6. The "go back" path works, but isn't instant
If after a month you decide Linux isn't for you, the path home is: reinstall macOS from Recovery (⌘-R at boot for the local copy, or Option-⌘-R for the internet version), then restore from your Time Machine backup. We have a step-by-step recipe on the going back to macOS page. Total time: roughly half a day, depending on your internet connection.
It's not "click a button and you're back," but it does work, and it's why the backup step at the start of the guide isn't optional. Knowing this is here lowers the perceived stakes of trying.
7. Don't set a firmware password on T2 Macs
The Startup Security Utility on T2 Macs lets you set a firmware password that locks the boot loader. Don't. If you forget it, Apple cannot reset it remotely — you'd have to take the laptop to a service centre with proof of purchase. This is the one settings change in the whole guide that can actually lock you out of your machine.

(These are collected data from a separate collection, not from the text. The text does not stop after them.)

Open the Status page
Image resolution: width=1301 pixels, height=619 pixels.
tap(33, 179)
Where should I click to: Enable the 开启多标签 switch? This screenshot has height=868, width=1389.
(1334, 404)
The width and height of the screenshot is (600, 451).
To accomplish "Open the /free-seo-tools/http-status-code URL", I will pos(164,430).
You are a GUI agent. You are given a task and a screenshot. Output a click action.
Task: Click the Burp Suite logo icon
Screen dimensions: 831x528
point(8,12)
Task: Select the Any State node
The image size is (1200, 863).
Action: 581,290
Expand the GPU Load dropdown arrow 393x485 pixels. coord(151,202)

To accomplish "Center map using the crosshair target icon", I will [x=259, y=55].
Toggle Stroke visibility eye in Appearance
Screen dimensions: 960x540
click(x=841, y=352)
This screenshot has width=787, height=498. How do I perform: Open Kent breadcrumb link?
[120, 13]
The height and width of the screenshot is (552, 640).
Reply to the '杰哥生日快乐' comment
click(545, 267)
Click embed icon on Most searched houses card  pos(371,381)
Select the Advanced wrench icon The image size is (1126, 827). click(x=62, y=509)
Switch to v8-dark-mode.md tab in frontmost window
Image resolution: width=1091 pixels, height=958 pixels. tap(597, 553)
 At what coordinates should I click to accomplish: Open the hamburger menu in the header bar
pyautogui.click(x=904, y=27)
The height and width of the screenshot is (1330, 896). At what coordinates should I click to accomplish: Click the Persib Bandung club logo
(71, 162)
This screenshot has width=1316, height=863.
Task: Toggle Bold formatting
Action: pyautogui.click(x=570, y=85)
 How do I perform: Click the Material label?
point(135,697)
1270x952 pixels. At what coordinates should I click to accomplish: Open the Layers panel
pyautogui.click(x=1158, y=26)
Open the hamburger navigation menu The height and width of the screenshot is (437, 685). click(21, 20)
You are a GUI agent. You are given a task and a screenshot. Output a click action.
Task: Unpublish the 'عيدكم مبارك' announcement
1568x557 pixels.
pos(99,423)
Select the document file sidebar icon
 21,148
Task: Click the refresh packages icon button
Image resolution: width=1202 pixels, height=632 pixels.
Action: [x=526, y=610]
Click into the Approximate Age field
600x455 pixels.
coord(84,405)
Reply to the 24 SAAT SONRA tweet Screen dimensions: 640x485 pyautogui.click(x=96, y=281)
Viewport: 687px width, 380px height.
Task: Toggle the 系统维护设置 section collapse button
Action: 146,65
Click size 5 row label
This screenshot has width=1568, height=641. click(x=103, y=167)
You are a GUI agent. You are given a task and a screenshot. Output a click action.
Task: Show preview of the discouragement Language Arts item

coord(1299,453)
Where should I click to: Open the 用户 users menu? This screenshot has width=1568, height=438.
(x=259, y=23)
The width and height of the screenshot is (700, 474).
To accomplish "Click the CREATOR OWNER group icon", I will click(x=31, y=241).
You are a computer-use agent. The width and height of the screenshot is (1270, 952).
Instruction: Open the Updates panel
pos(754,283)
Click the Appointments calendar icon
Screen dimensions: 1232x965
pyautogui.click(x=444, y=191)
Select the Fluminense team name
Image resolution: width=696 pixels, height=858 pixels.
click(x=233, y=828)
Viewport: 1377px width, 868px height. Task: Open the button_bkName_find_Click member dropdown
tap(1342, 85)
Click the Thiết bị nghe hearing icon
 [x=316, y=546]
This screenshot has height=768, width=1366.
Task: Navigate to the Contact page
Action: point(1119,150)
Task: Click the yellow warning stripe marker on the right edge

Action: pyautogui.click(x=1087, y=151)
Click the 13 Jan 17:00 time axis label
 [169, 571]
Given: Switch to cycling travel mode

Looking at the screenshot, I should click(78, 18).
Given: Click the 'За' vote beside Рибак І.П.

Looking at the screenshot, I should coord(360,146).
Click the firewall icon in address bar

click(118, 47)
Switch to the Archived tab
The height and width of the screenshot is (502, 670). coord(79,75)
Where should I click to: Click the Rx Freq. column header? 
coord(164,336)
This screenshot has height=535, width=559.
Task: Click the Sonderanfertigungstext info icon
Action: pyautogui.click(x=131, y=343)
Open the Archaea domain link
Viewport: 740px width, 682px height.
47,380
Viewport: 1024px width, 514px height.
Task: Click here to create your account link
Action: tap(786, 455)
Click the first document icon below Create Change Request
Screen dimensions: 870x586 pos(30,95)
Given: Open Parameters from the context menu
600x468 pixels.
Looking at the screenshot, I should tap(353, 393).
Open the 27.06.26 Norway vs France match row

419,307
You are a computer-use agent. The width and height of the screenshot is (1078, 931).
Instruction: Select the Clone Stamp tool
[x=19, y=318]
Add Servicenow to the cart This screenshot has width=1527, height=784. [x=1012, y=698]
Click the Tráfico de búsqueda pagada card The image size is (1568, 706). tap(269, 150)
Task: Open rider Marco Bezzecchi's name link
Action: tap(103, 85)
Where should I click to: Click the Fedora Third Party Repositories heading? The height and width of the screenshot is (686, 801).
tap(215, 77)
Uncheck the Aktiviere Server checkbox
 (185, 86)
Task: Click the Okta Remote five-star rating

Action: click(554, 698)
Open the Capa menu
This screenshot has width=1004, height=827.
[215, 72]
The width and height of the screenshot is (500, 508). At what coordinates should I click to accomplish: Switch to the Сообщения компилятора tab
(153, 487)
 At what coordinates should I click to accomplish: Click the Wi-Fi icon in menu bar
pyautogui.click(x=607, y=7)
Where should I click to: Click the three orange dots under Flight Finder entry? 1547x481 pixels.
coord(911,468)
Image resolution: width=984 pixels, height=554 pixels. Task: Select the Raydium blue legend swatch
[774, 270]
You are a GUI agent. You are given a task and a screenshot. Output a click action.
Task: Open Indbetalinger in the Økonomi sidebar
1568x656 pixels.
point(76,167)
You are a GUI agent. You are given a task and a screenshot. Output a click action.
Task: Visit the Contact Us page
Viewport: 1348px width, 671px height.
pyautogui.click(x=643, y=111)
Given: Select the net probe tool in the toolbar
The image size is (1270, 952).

The Startup Security Utility settings you do need to change (lowering Secure Boot, allowing external boot) are safe and reversible. The firmware password is the exception.
How to use this list
You don't have to be comfortable with all seven to proceed — most people aren't. What matters is that none of them surprise you later, and that the ones that do bother you have a plan attached. If a particular item gives you serious pause, that's useful information — talk it through with someone who's switched, or stay on macOS for another release cycle. Linux will still be here.